NumPy
numpy를 이용한 행렬 계산
km1n
2021. 12. 21. 17:30
대원칙 : 행렬곱은 기본적으로 모양이 맞아야 가능하다.
(m x k) · (k x n) = (m x n)
1. numpy * operator (asterisk)
'별 연산자' 또는 '애스터리스크'라고 불리는 곱연산
스칼라 곱을 하는 거라 브로드 캐스팅 가능
형태(shape)가 동일한 두 행렬을 원소끼리(element-wise) 곱하는 연산자
행렬의 크기가 동일하면 * 연산자는 원소끼리 곱하기를 계산한다.
2. numpy.dot
두 벡터(vector)의 내적, 내적곱, 점곱 등을 계산하는 함수
내적(dot): (n,m).dot((m,k)) = (n,k)
3. numpy.matmul (@ operator)
행렬의 곱연산을 위해 정의된 함수이다. numpy dot과 비슷해보이지만, 3차원 이상의 행렬곱을 계산하는 방식이 서로 다르다.

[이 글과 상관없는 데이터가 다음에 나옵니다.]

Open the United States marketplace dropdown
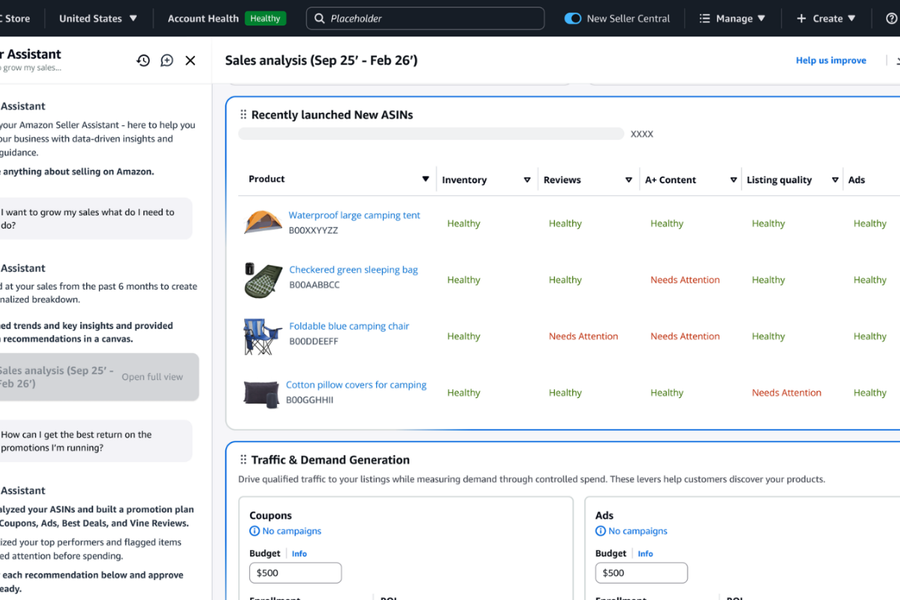The image size is (900, 600). point(98,18)
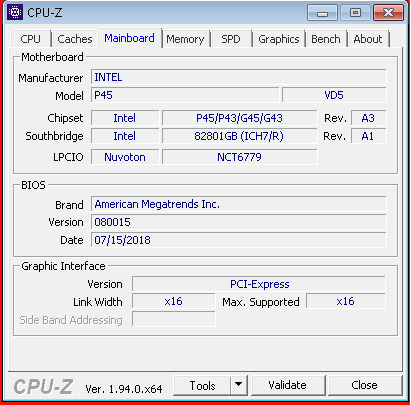411x405 pixels.
Task: Minimize the CPU-Z window
Action: point(322,13)
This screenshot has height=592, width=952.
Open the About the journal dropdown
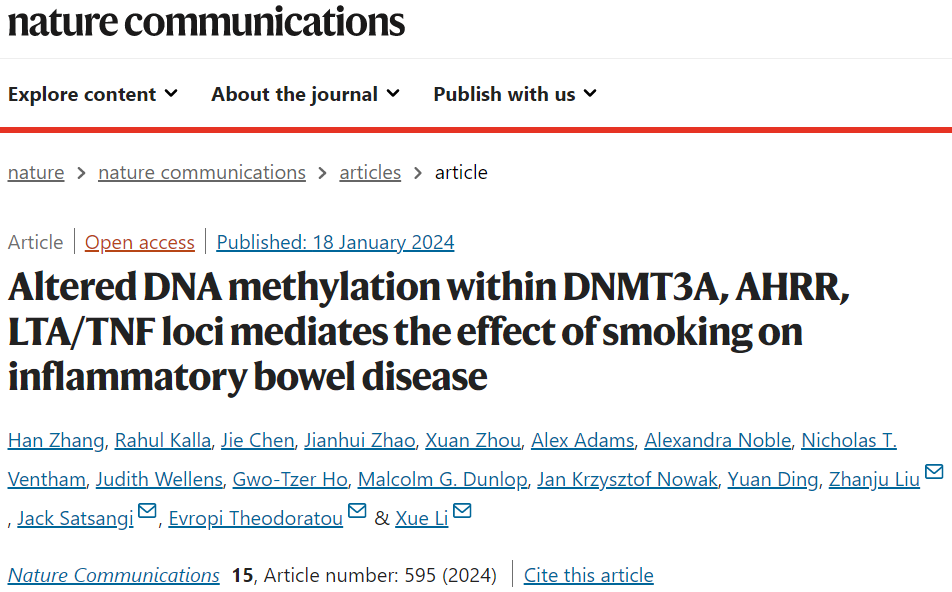(305, 94)
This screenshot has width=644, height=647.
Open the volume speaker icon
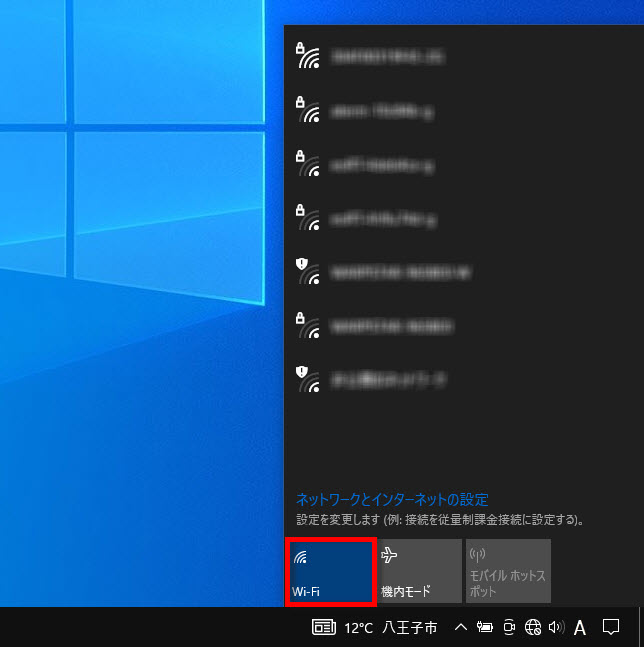pyautogui.click(x=556, y=628)
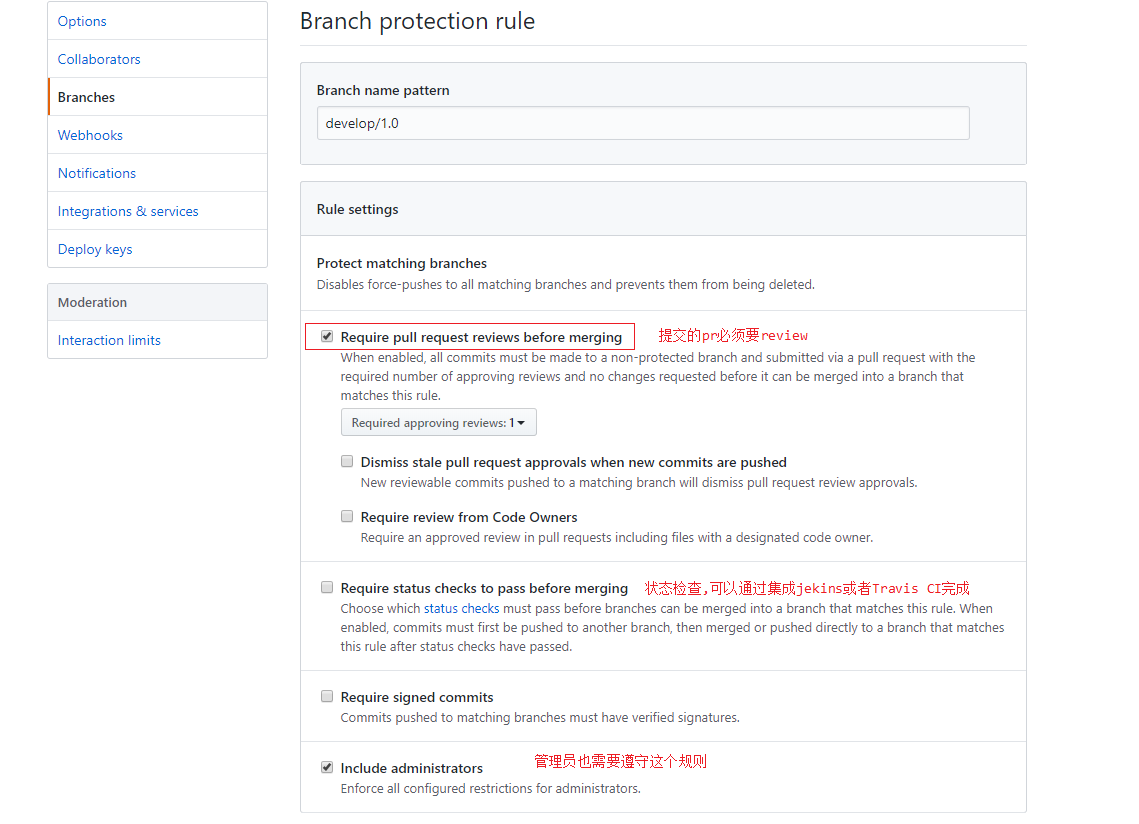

행렬곱(@): (n,m)@(m,k) = (n,k)
matmul과 dot의 큰 차이점은 2가지다. 첫번째는 차이로, dot는 행렬과 상수(constant)의 곱셈을 허용하지만, matmul은 Error를 일으킨다.
두번째 차이는, 3차원 이상의 행렬곱(Tensor multiplication)을 수행할 경우, dot와 matmul은 전혀 다른 결과를 낸다.